Se je ne suis pas Charlie Hebdo hoje não é porque não me compadeça com a dor dos chargista que apenas faziam o que faço agora, demonstrando meu pensamento. Mas porque o que disse um chargista abismado com o fato, de que nunca imaginava que uma charge pudesse matar alguém, deve ser pensado por um fato simples: pois não por acaso a tão defendida liberdade de expressão é a maior arma em defesa da democracia e como toda arma é nociva quando não é bem utilizada. Por bem utilizada, querendo dizer aqui em defesa dos outros e não contra os outros como se faz costumeiramente, pois cada cidadão de um país é outro, é estrangeiro nele quando seus direitos não são atendidos, quando suas vozes não são ouvidas, quando se sentem marginalizados por alguns e pelo Estado como muitos muçulmanos hoje em dia e podem se tornar terroristas quando além não fazerem bom uso de sua expressão, não fazem bom uso de sua razão e matam por aquilo que acreditam.

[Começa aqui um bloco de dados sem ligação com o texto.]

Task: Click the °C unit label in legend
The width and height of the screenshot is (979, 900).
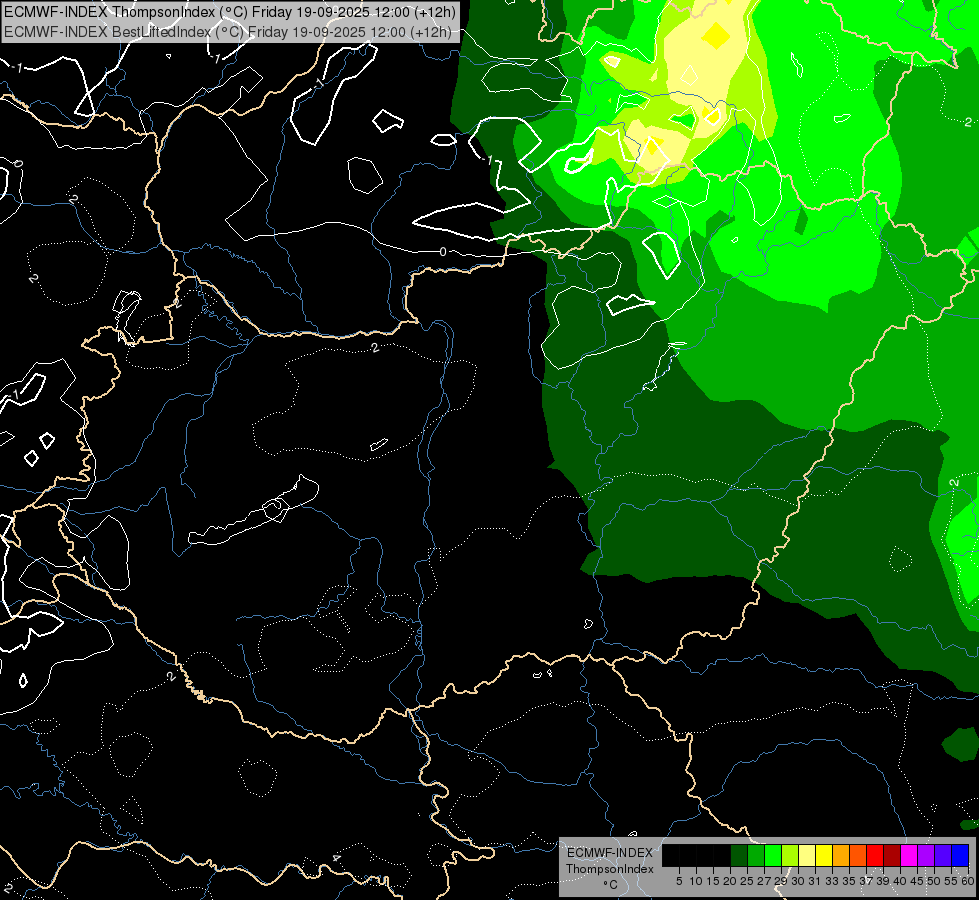Action: pyautogui.click(x=609, y=885)
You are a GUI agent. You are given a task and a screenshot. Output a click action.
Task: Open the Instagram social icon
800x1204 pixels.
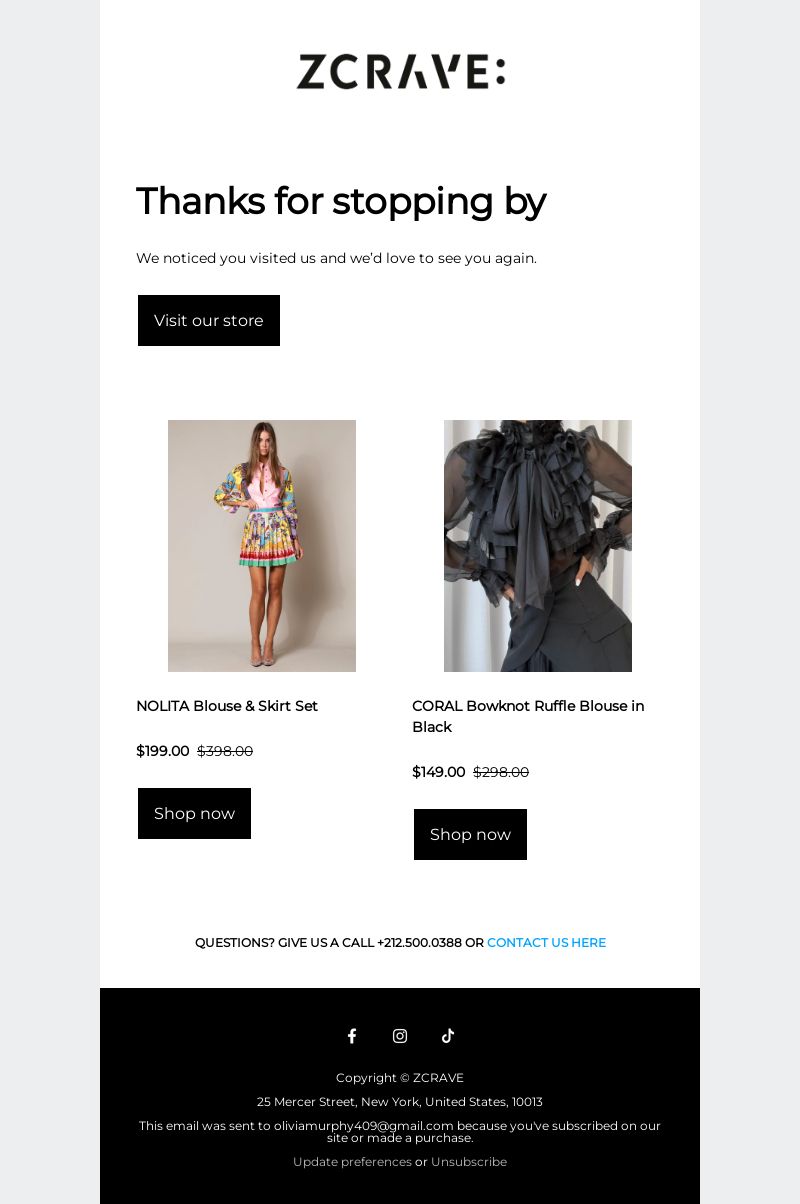tap(400, 1036)
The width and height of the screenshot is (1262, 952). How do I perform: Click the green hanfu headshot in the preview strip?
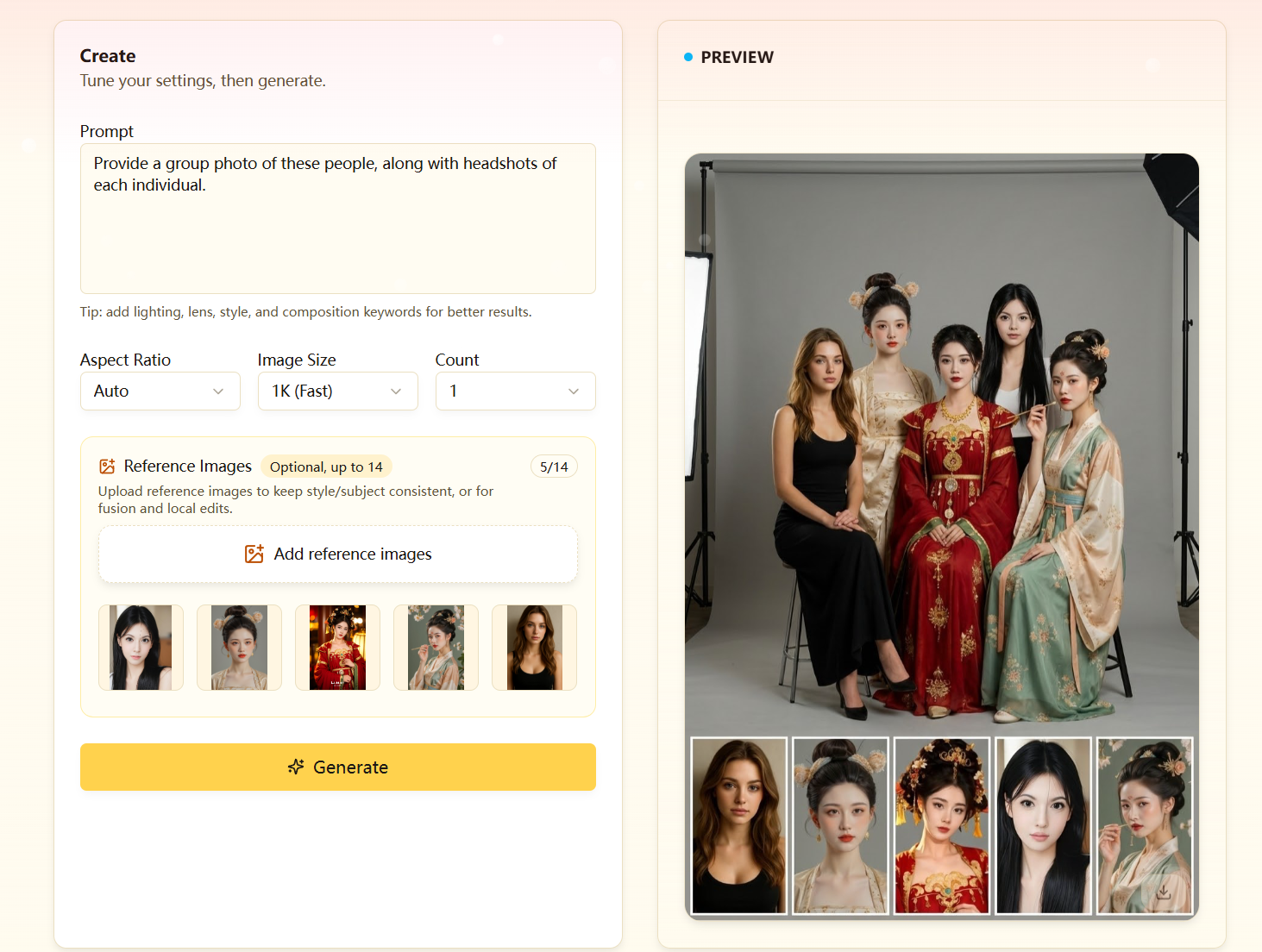(1145, 825)
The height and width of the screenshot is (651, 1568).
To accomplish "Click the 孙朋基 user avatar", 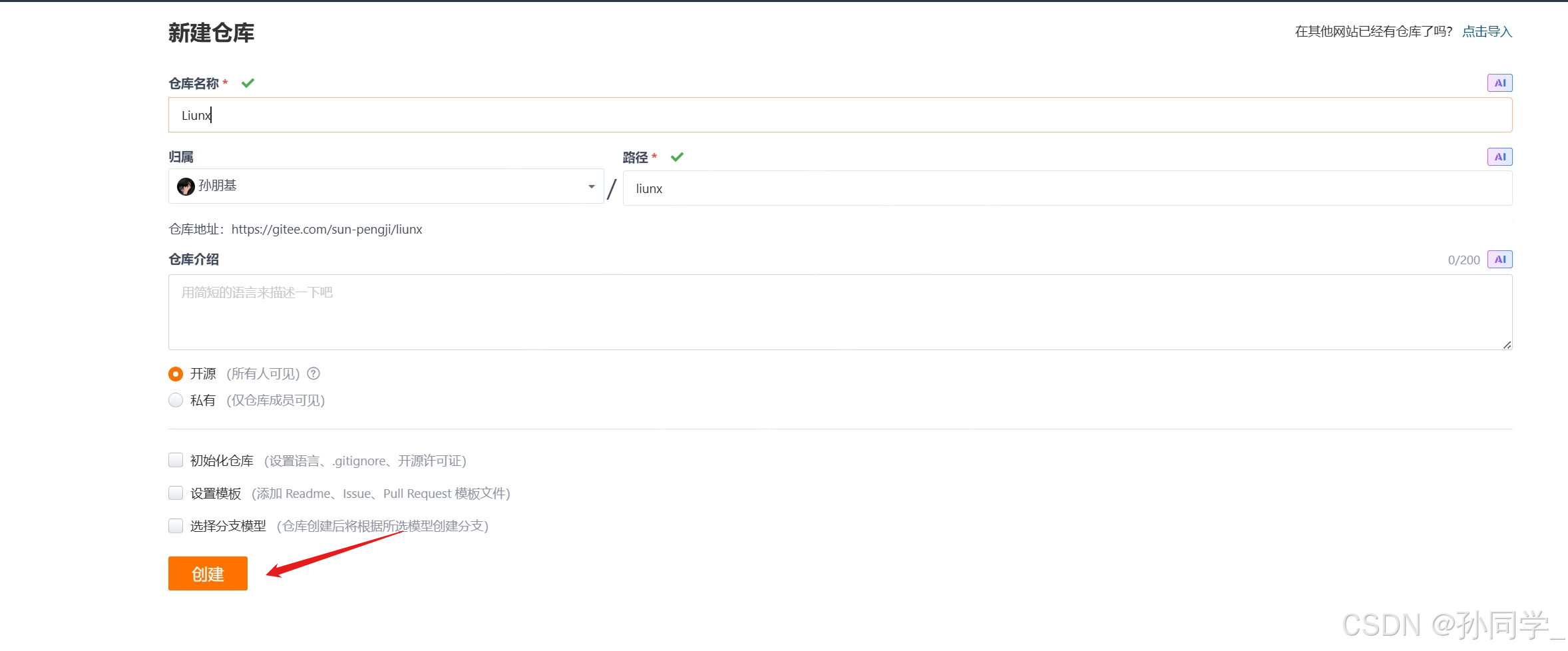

Para que não matemos por aquilo que acreditamos, incluindo a nós mesmos, a liberdade de expressão não pode defender radicalmente o que pensa, não pode se tornar um quarto poder a que todos devem temer como hoje em dia infelizmente é com o poder de midiatização indiscriminado a que as pessoas estão sujeitas. A liberdade de expressão não pode se tornar, enfim, a liberdade de exclusão da expressão do outro, daqueles que não são Charlie Hebdo. Para lembrar o filósofo franco-argelino Jacques Derrida, devemos desconstruir a relação que temos com o outro a partir do que pensamos e falamos sobre ele acreditando que nossa voz está com a razão para que uma hospitalidade se torne, senão absoluta, presente em nossas vidas.